- [Your instructions]: Can you reproduce the material below, substituting "drop-down list" for "dropdown" and leaving everything else unchanged? Leave the pictures out.
* * * * *
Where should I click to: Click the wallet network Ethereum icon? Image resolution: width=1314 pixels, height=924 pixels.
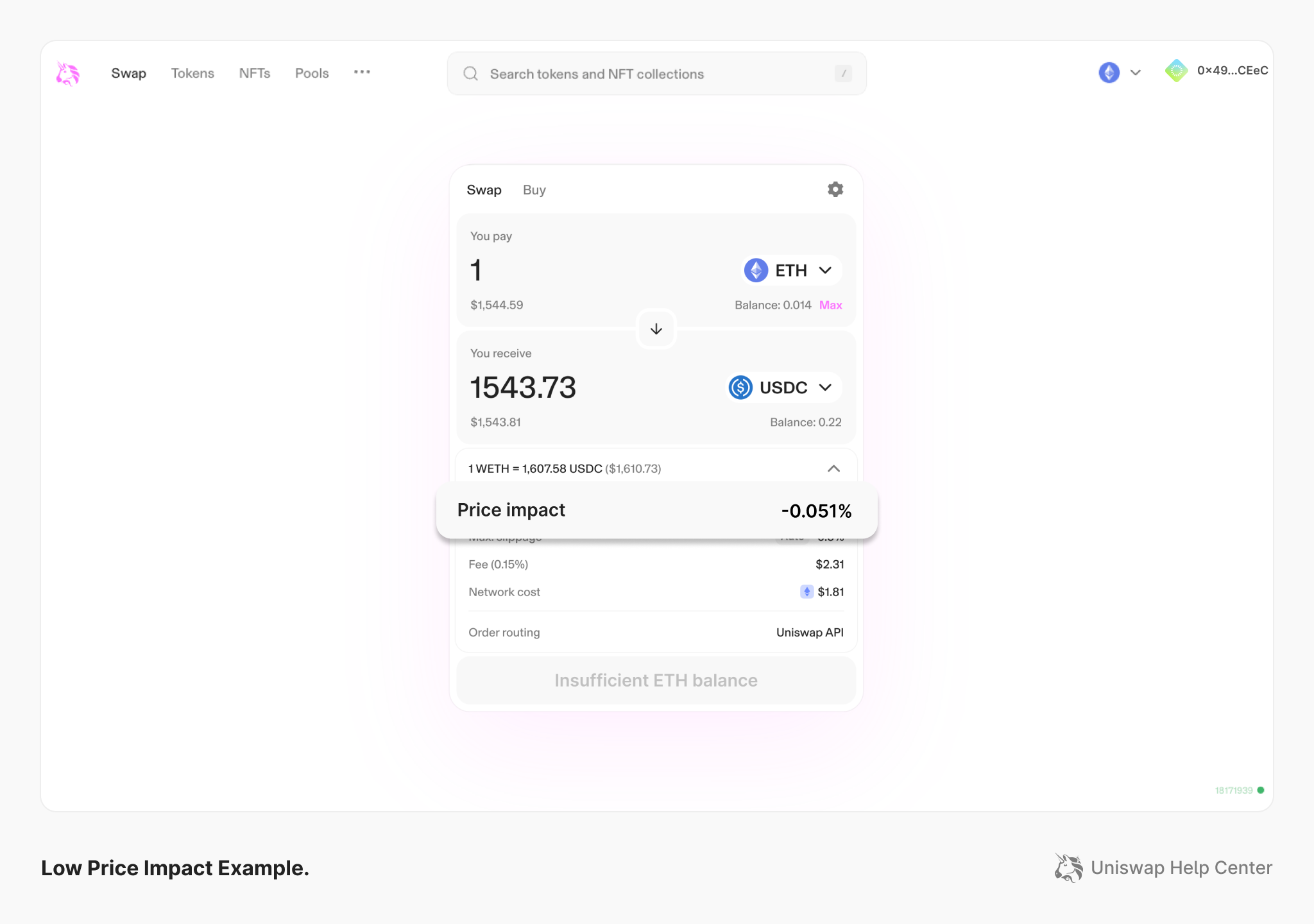pyautogui.click(x=1108, y=73)
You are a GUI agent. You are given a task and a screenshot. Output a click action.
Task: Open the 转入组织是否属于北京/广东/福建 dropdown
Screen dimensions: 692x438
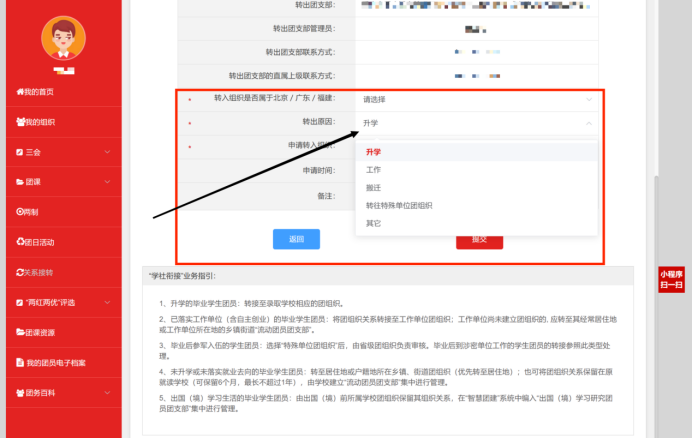[476, 100]
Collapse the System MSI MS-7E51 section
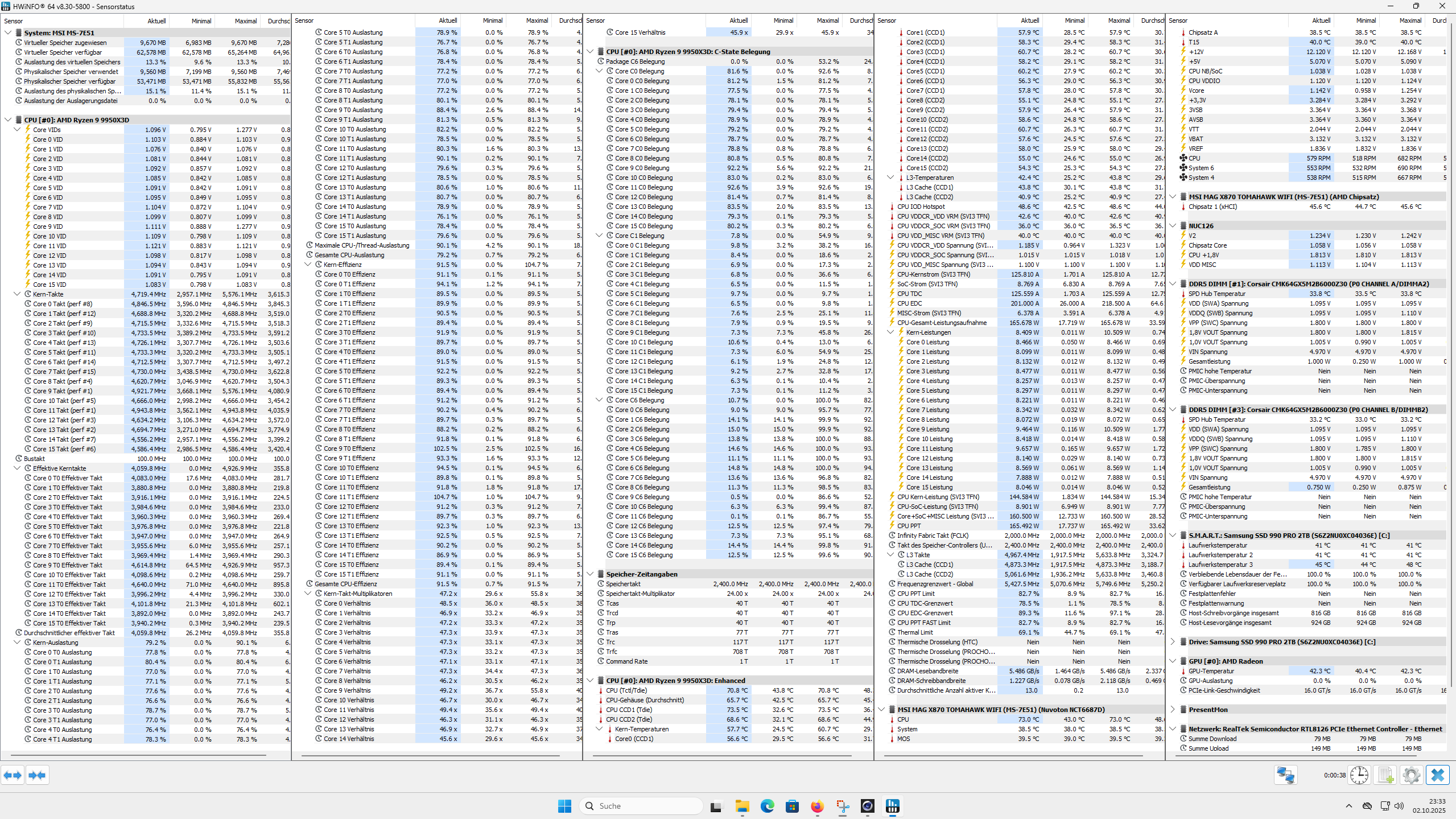The height and width of the screenshot is (819, 1456). coord(7,32)
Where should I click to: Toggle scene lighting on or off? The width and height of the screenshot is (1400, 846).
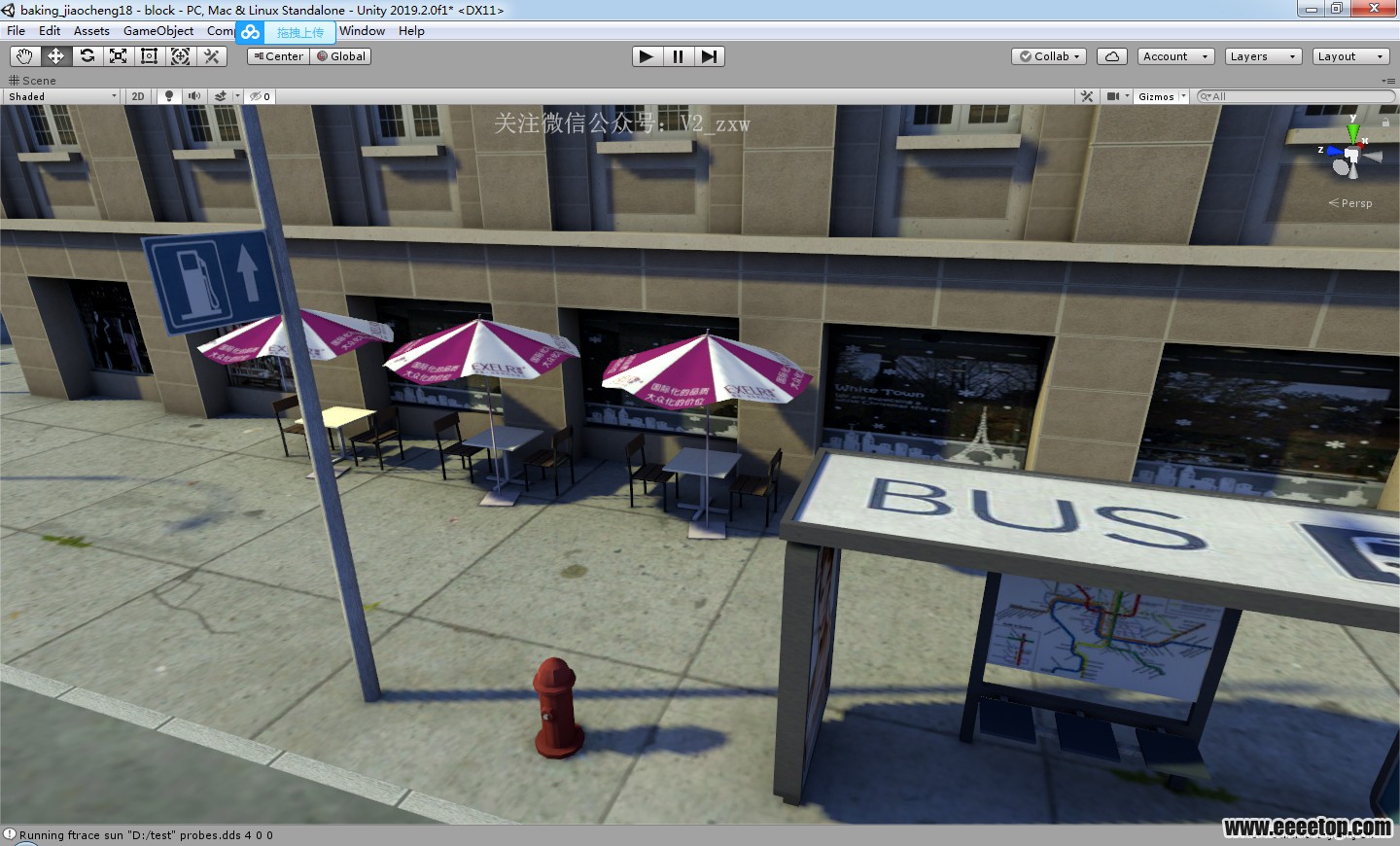pyautogui.click(x=169, y=96)
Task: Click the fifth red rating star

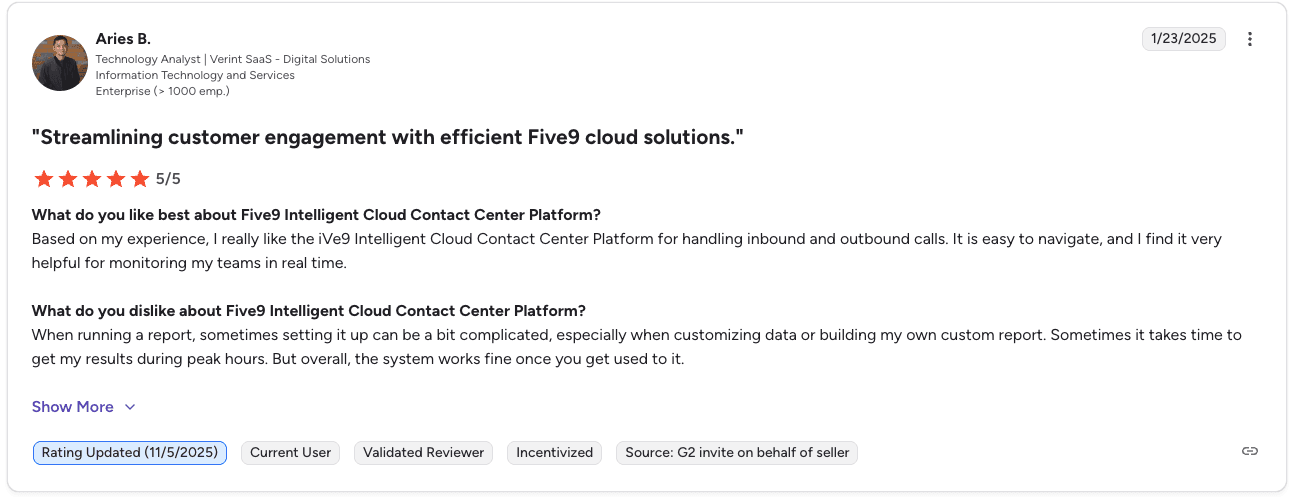Action: [140, 179]
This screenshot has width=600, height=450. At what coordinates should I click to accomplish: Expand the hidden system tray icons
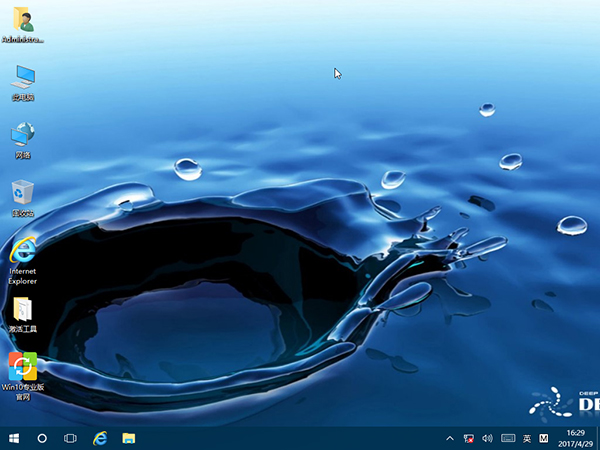point(450,438)
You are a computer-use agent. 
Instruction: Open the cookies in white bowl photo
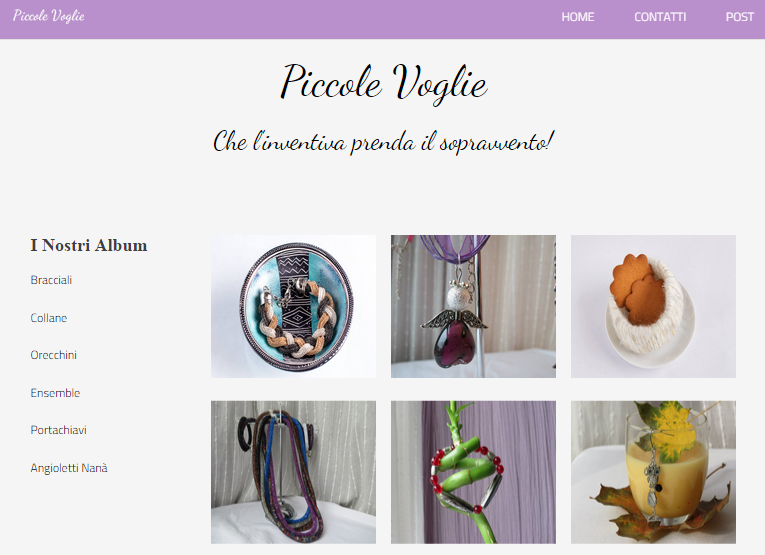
* * * * *
- [Written answer]:
Where should I click to: Click the wallet network Ethereum icon? Image resolution: width=1314 pixels, height=924 pixels.
pyautogui.click(x=1108, y=73)
You are a GUI agent. You are given a task and a screenshot. Output a click action.
Task: Open the 转入组织是否属于北京/广东/福建 drop-down list
Screen dimensions: 692x438
[476, 100]
Collapse the System MSI MS-7E51 section
The height and width of the screenshot is (819, 1456). coord(7,32)
Where should I click to: Toggle scene lighting on or off? The width and height of the screenshot is (1400, 846).
pyautogui.click(x=169, y=96)
Task: Click the fifth red rating star

Action: [140, 179]
This screenshot has width=600, height=450. At what coordinates should I click to accomplish: Expand the hidden system tray icons
point(450,438)
You are a computer-use agent. 
Instruction: Open the cookies in white bowl photo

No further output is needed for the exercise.